Torna l’artista di Minneapolis con due dischi che escono in contemporanea.

Ha sempre amato stupire con la sua musica, con i suoi look e con qualche gesto plateale. Così non meraviglia vedere l’uscita di ben due album contemporaneamente firmati da Prince, gesto simbolo della sua voglia di tornare ai vecchi fasti.

Questi due lavori segnano il ritorno dell’artista con l’etichetta Warner Bros. Records con cui ha lavorato a partire dal 1976 per 20 anni, rapporto poi entrato in crisi nel 1996 per una diatriba tra l’azienda e lo stesso Prince.

Prince offre al suo pubblico due lavori fondamentalmente diversi. “Art official age” è un album da solista con richiami marcatamente anni ’80. Diciamo un disco comunque attuale ma che strizza prepotentemente l’occhio ai fan storici dell’artista.

Tra i brani contenuti ci sono titoli come “Art Official Cage”, “Clouds”, “Breakfast Can Wait”, “Breakdown”, “This Could Be Us” e “The Gold Standard”, tra sonorità tipiche dell’artista ma anche alcune novità che lo rendono ricco di sfaccettature.

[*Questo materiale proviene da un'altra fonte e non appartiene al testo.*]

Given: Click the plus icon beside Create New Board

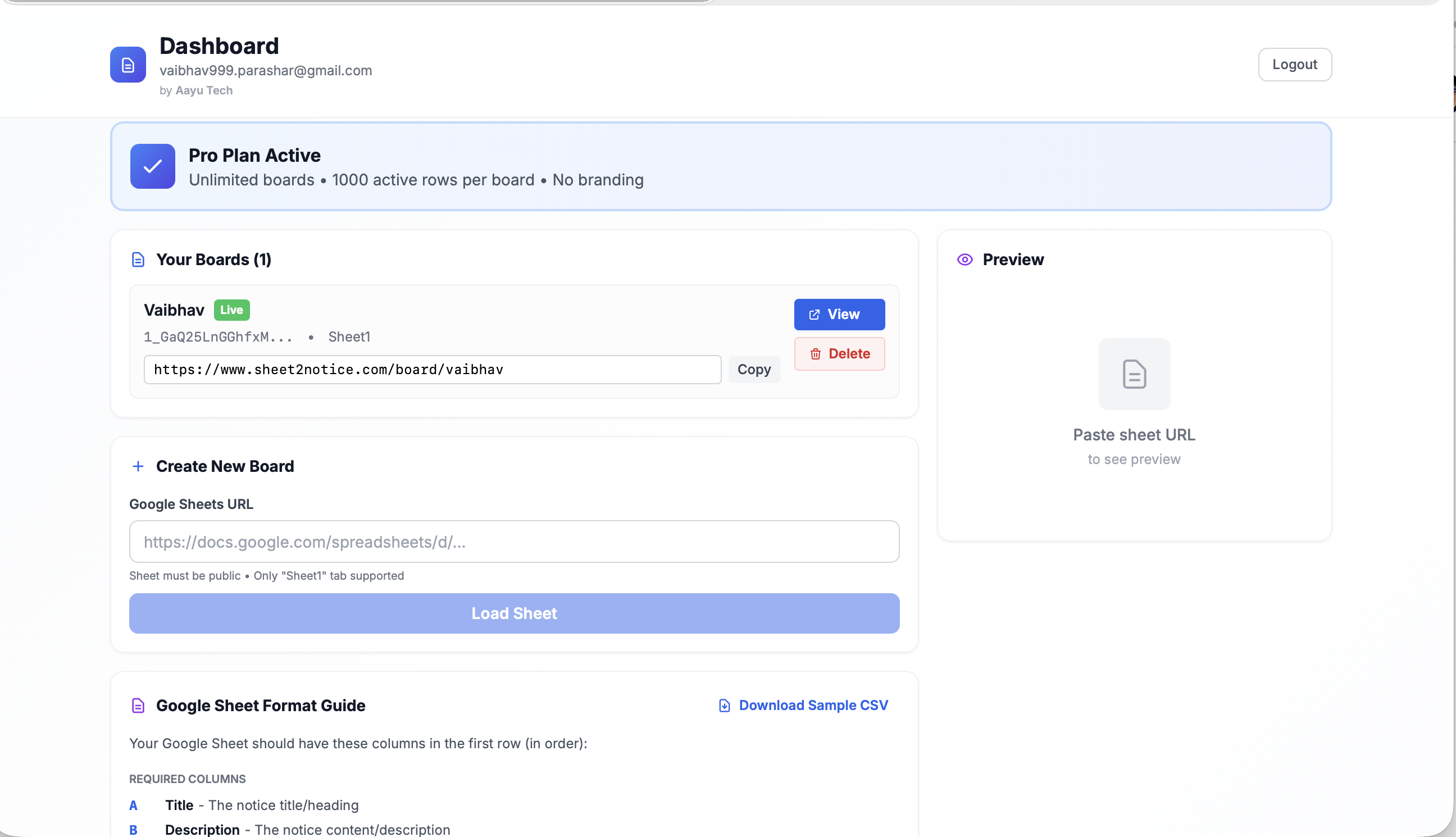Looking at the screenshot, I should [138, 466].
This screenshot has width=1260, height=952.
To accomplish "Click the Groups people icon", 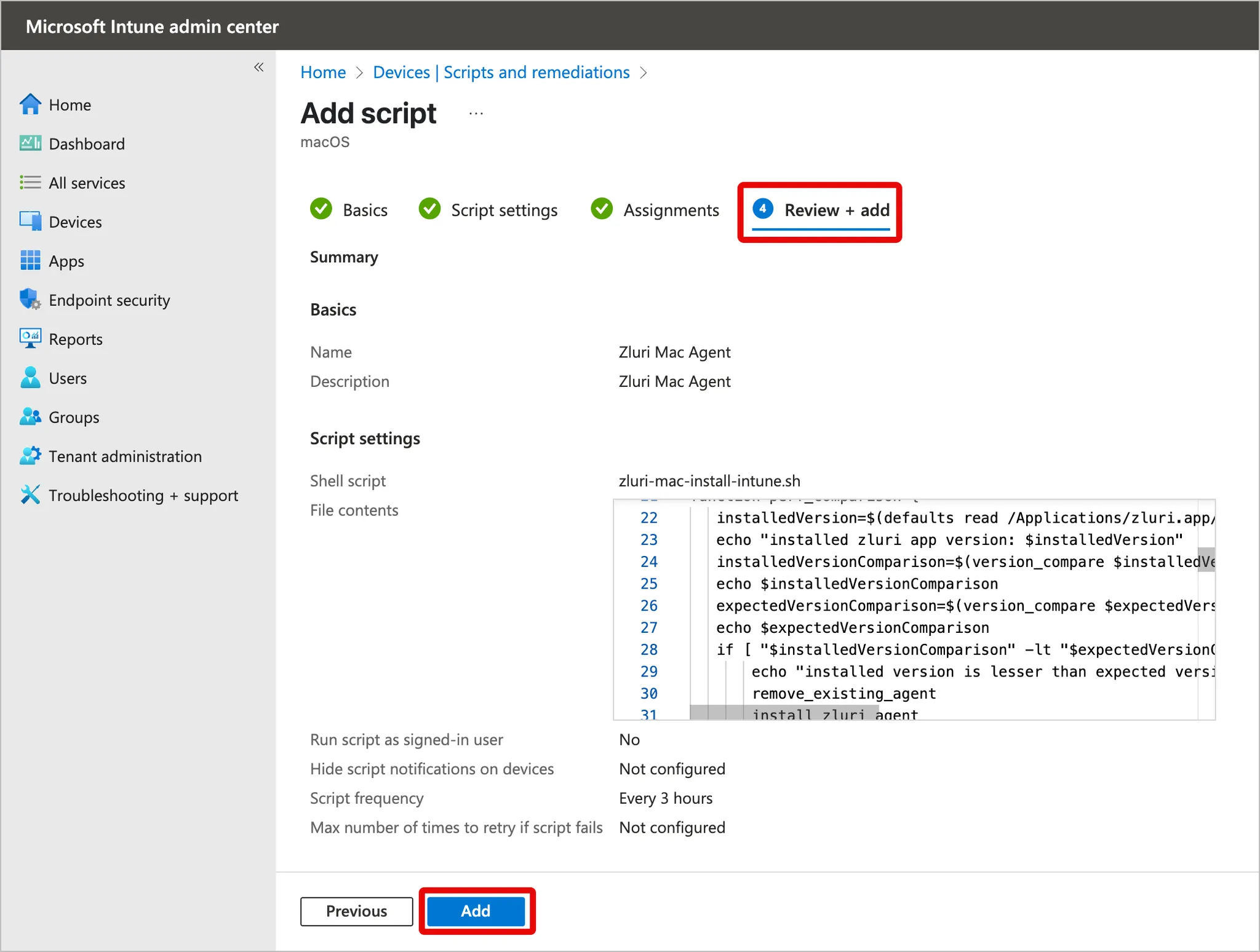I will (30, 417).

Poi c’è il secondo lavoro: “Plectrumelectrum” che vede accompagnato dalla girlband funk rock 3Rdeyegirl composta da Donna Grantis (chitarra), Hannah Ford Welton (batteria) e Ida Nielsen (basso). Il disco è stato registrato live e in analogico e oscilla in modo molto interessante tra rock e musica elettronica. Qualcosa di inaspettatamente nuovo, a tratti, per il “rinato” Prince.